The lessons learned through the Religious Puzzle are directly transferable to multiple real-life situations in the healthcare and education fields: effective communication with patients of different religions, adapting care plans to religious beliefs, improvement of cultural competence in interprofessional teams, application in academic work and critical analysis, and development of cross-cutting cognitive skills.
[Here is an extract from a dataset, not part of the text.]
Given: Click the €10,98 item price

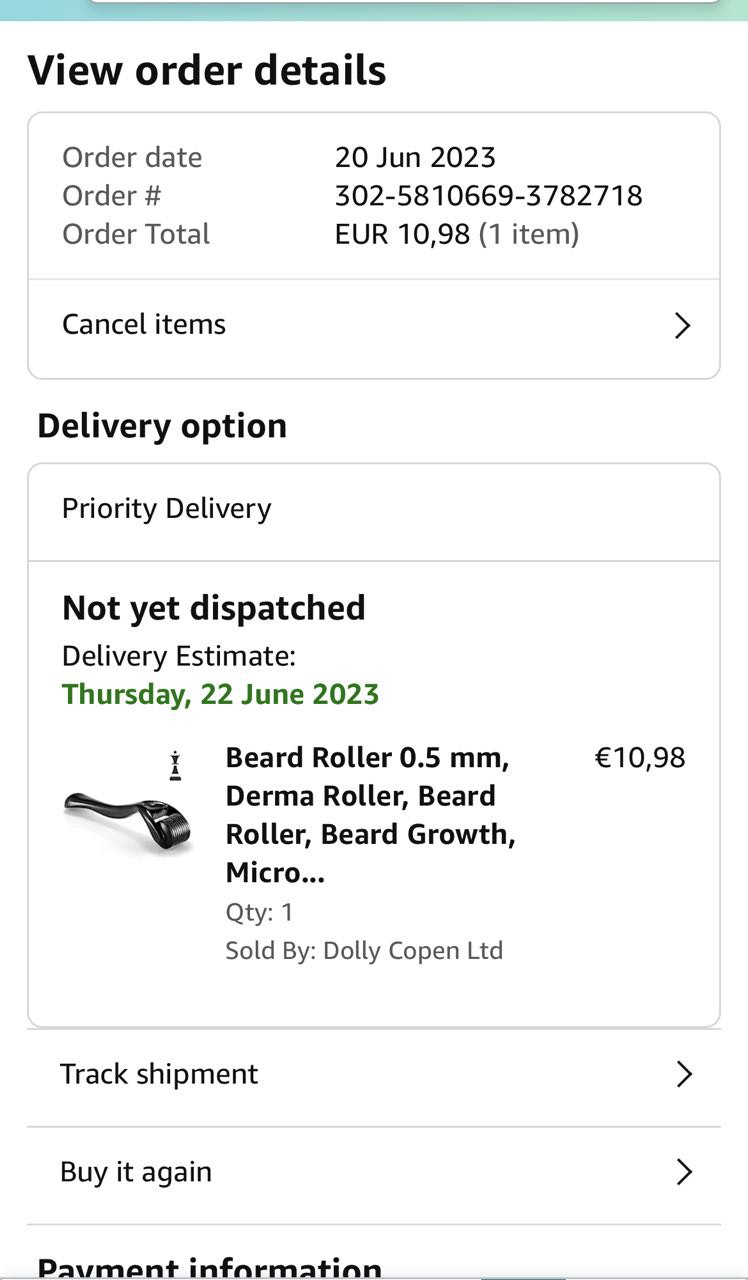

Reinforcement & Reflection

Connection with professional practice: point out how certain terms may appear in medical history, care, diet, adherence, or clinical communication. Shows how religious sensitivity can improve the therapeutic relationship.

Required Resources

Cards printed on card stock: one card with the definition and another card with the corresponding word. Scissors, envelopes or small bags to store the cards. Blackboard or flipchart to share conclusions. Optional: stopwatch if playing in competition mode.

Assessment / Evaluation

Self-assessment: can the student correctly recognise and define at least 15–20 religious terms?
Application: can the student explain at least three ways in which a religious practice or concept can influence healthcare or clinical decision-making?
Collaborative work: did the student demonstrate effective teamwork in solving the puzzle and justifying group decisions?

Practical Tips

Print definitions in blue and terms in green. Use numbering for the back: Definitions → D1, D2, D3…; Terms → T1, T2, T3… This allows the teacher to quickly check pairings without showing the answers.

Discussion Topics

What religious concepts or practices discovered today could influence the clinical care of a patient?
How do our own beliefs or prior knowledge influence our interpretation of the cultural or religious practices of others?
What strategies can we apply to ensure that patients feel heard and respected with regard to their religious or spiritual beliefs?
What ethical challenges might arise in professional practice when caring for people of different religions?

Further Resources

Book: Multicultural Education for Medical and Health Science Students. Chapter: Religious, Spiritual, and Cultural Practices Related to Health. Author: Marzena Mikła. MultiCultiMed Project, online version at www.multicultimed.pl

Additional Remarks

Proper nouns (Luther, Joseph Smith, Siddhartha Gautama) and loanwords (Wudu, Salat, Hanukkah, Yom Kippur, Stupa, Vedas, Holi, Karma) remain in their original form across all locales.